Quinoifik |
Grains are a good, but not great, source of protein. My farro salads and steel-cut oats in the morning provide some--typically close to 5 g. of protein for each serving I have. Quinoa, however, is a better source, providing 8 g for the same serving.
My Quinoa Tabouli is simple. I chop up a garlic clove, or green garlic (came in my basket from Vegetable Husband this week), a couple handfuls of parsley, and a finger full of chives.
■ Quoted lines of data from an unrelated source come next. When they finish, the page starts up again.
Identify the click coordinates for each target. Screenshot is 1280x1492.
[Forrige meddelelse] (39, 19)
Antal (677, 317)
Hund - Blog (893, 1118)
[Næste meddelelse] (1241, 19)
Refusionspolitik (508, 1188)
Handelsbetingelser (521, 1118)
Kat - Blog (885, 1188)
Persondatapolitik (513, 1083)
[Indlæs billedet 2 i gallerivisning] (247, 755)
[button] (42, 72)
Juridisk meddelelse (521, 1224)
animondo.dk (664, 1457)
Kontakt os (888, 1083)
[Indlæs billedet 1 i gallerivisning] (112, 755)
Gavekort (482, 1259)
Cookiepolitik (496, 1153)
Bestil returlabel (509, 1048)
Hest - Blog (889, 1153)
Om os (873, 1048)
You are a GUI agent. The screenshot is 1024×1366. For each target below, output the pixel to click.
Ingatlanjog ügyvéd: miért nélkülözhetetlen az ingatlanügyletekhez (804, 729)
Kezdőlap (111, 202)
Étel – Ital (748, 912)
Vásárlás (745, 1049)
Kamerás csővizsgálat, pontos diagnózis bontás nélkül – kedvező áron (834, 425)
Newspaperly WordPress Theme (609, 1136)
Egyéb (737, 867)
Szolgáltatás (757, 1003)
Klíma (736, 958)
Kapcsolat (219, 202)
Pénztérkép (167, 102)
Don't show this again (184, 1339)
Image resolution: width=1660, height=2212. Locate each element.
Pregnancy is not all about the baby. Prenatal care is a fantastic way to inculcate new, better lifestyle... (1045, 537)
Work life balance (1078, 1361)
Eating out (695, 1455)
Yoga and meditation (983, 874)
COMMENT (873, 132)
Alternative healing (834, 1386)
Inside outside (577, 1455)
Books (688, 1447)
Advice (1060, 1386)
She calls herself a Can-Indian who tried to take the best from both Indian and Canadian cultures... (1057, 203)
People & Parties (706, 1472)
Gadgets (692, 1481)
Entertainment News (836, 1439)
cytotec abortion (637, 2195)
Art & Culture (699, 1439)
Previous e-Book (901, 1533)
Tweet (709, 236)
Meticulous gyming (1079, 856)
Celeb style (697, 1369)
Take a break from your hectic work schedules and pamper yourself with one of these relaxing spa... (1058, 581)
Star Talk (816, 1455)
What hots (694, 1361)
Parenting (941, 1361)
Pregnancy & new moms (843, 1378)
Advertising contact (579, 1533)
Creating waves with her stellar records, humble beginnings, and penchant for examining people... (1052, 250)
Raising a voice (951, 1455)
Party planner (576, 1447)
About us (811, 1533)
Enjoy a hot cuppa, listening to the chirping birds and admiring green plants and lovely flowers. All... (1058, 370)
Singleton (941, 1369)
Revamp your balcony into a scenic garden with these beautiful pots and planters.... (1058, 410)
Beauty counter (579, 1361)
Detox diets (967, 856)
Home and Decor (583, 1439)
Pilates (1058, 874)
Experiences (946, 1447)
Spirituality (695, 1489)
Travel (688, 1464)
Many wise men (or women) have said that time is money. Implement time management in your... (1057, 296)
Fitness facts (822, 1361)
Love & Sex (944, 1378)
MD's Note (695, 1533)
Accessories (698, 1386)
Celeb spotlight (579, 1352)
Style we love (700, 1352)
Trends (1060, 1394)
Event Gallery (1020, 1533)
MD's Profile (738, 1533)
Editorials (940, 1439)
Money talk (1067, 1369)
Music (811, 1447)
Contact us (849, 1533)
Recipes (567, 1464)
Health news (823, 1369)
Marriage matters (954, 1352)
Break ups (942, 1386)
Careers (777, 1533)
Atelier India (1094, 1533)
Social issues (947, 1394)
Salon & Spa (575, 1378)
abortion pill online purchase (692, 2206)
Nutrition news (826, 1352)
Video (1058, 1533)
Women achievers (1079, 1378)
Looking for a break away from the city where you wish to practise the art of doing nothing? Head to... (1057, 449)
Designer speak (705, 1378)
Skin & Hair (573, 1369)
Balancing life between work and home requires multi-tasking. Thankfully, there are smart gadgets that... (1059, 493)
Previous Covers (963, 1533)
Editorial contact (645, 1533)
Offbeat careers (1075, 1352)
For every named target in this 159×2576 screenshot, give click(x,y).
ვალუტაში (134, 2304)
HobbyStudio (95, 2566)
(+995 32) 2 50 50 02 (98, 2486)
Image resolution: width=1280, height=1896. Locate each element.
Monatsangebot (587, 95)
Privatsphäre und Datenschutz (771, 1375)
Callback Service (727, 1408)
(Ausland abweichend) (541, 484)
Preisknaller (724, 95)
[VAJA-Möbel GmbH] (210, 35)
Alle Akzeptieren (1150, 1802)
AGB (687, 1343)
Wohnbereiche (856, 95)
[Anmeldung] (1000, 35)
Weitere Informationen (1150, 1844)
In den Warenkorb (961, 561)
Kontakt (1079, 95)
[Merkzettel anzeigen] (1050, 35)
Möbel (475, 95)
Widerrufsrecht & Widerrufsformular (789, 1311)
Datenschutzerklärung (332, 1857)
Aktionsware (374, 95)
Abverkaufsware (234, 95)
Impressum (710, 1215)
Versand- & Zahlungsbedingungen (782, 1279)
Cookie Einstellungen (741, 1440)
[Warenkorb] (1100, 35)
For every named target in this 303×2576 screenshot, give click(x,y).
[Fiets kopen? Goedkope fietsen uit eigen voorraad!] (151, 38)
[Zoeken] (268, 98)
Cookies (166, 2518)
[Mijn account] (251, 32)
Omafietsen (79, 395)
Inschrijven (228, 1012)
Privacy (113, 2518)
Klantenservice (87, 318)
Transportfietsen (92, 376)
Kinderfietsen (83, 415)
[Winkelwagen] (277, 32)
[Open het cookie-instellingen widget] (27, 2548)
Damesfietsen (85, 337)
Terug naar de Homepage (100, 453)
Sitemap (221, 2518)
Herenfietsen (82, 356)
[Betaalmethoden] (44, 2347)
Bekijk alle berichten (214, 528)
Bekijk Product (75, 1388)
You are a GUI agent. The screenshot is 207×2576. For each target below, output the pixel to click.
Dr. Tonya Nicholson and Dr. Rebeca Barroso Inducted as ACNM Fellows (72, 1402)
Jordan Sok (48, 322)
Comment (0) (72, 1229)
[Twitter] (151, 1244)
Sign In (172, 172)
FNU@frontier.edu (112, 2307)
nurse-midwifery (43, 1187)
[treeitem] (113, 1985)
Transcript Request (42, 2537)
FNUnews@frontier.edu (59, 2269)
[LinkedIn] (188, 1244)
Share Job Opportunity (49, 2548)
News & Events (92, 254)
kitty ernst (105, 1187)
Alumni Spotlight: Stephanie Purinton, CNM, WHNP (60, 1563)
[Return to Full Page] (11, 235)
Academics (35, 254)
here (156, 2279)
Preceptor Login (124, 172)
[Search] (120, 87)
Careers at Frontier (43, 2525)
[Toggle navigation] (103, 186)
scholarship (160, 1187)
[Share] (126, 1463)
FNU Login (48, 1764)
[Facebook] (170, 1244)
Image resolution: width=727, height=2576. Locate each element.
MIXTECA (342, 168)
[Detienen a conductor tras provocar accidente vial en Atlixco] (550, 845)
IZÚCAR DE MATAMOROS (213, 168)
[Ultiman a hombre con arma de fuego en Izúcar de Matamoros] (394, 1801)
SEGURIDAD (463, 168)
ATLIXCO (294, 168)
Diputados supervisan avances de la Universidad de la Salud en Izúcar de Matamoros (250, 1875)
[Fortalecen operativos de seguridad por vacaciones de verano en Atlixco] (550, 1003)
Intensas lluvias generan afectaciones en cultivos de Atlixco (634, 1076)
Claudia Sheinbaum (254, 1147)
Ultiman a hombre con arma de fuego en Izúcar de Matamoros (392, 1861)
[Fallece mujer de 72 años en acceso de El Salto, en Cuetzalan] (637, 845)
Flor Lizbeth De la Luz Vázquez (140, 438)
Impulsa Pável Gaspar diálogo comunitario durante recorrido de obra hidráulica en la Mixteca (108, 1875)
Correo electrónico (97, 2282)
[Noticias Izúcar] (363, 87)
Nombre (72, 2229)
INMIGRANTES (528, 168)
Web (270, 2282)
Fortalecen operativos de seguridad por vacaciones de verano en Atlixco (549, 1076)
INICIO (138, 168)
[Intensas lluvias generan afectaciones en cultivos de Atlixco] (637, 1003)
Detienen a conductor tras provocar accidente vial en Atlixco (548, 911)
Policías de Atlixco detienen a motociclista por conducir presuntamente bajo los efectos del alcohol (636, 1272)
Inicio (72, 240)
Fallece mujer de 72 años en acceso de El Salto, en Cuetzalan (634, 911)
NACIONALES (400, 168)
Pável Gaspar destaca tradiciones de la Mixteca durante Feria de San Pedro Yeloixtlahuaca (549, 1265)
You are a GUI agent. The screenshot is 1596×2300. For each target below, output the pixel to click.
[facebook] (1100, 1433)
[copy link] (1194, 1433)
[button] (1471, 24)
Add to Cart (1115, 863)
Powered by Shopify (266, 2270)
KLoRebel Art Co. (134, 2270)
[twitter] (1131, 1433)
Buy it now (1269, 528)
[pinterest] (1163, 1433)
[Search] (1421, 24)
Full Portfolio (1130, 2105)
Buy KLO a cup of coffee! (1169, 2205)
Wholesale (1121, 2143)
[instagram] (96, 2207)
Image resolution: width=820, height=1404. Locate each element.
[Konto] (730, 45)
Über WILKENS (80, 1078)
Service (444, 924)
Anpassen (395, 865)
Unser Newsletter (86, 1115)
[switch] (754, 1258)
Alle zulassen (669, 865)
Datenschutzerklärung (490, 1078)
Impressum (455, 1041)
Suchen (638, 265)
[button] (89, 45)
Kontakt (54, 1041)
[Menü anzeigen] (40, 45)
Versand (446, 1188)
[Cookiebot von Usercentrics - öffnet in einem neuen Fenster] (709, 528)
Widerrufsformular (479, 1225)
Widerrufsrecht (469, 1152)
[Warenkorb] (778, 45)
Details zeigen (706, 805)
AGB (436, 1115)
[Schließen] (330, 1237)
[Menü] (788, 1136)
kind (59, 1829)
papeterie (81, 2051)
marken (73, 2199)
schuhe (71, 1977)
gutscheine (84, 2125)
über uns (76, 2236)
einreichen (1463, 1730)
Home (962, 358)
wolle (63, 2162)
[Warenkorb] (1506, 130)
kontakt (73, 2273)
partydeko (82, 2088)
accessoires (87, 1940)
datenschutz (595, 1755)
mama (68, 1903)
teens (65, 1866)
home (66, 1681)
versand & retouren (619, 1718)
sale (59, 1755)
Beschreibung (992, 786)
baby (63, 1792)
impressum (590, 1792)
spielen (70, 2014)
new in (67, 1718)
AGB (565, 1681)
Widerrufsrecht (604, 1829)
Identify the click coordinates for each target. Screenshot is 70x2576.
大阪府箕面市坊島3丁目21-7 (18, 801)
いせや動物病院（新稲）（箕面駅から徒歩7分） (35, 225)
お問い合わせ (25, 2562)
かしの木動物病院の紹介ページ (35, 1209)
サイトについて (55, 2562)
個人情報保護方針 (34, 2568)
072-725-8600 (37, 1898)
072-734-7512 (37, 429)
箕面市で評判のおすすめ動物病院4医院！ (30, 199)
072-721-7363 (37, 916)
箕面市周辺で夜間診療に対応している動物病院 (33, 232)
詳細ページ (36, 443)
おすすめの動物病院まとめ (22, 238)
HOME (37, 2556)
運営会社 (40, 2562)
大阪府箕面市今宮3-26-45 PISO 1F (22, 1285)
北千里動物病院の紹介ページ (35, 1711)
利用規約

The latter herbs all are produced in abundance in my garden.
The Quinoa cooks on a 2-1 ratio. Boil the water, 1 tbsp. of butter and salt, add quinoa, reduce to simmer, cover, and cook for 12 minutes. Pop the lid--you'll know if it's ready. Please don't overcook it. Even five more minutes will turn it into an usable mush.
Drain Quinoa, but leave in the pan. Then add 1 tbsp of olive oil. Allow the Quinoa then to sit and relax for the next four or five minutes. I then add the herbs and begin mixing. I squeeze a quarter lemon on the tabouli, add some salt and pepper, and continue stirring. Let it relax another few minutes, then try it. Adjust seasoning.
One cup of Quinoa is giving me four salads, parsed out in individual containers. They are a nice supplement to my farro salads for a daily lunch. My only complaint is the garlic, as I don't seem to do well with raw onions or garlic anymore. Alas! old age is upon me.